Haiti Q & A
by Diego Hausfather
and Nikolas Barry-Shaw
What's happened in Haiti since Feb. 29 2004?
-After the democratically elected government was overthrown, the rebels and the newly formed police have been on a killing spree; thousands of poor peasants and slum dwellers have been massacred in "a pattern of repression" against "those close, or perceived to have been close, to ... Fanmi Lavalas (FL)", the political party that held power prior to Feb. 29, 2004, according to Amnesty International.
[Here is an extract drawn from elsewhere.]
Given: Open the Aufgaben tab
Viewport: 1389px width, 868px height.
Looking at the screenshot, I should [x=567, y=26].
-In the month after the coup d'état, the morgue reported 900 additional deaths above the usual level, many of them violent, while the Catholic Church's Peace and Justice Commission estimated that 500 people were killed in the capital of Port-au-Prince. On October 15, 2004, the general hospital had to call the Ministry of Health to send emergency vehicles to remove the more than 600 corpses that had accumulated there over the previous 2 weeks.
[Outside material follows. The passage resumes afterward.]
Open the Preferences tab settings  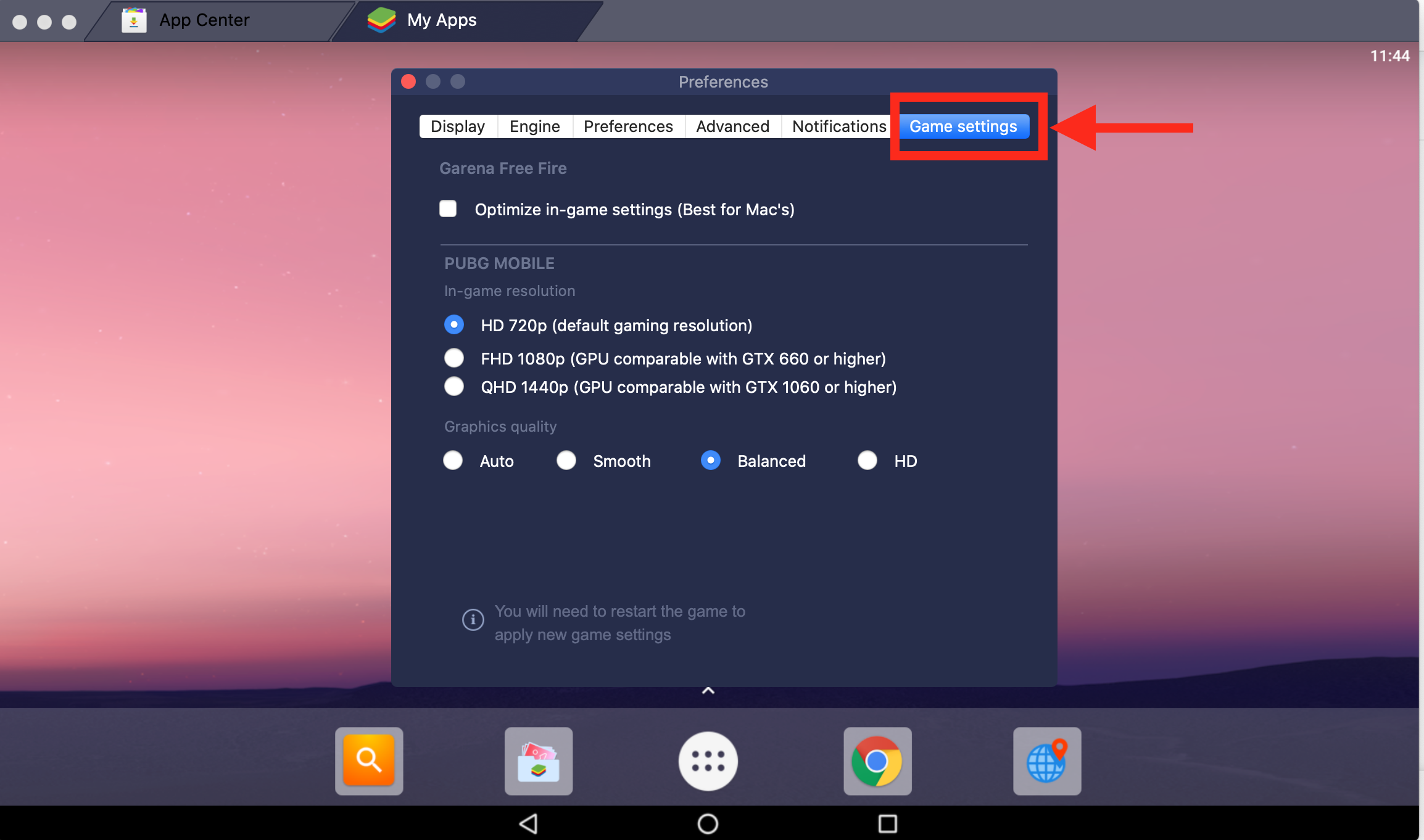click(x=627, y=126)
-Rape is once again being wielded as a political tool to prevent women from speaking out against the coup d'etat and the subsequent repression.
-Political freedom has been severely restricted since the coup; Journalists critical of the interim government have been killed or threatened by the paramilitaries and radio stations have been shut down.
-Peaceful demonstrations calling for the return of democracy and an end to the repression have frequently been met with police bullets.
-Leading FL politicians, Lavalas activists and poor people perceived to support Lavalas are routinely arrested without a warrant and then packed into the overcrowded jails, where prisoners are abused and denied the right to see a judge. Prisoners also lack access to adequate food, potable water, or healthcare. The Catholic Peace and Justice Commission estimates that there are at least 700 political prisoners in Haiti today.
-Many people have become internal refugees, fleeing to the mountains or to Port-au-Prince, as a result of the campaign of killing, repression, and intimidation.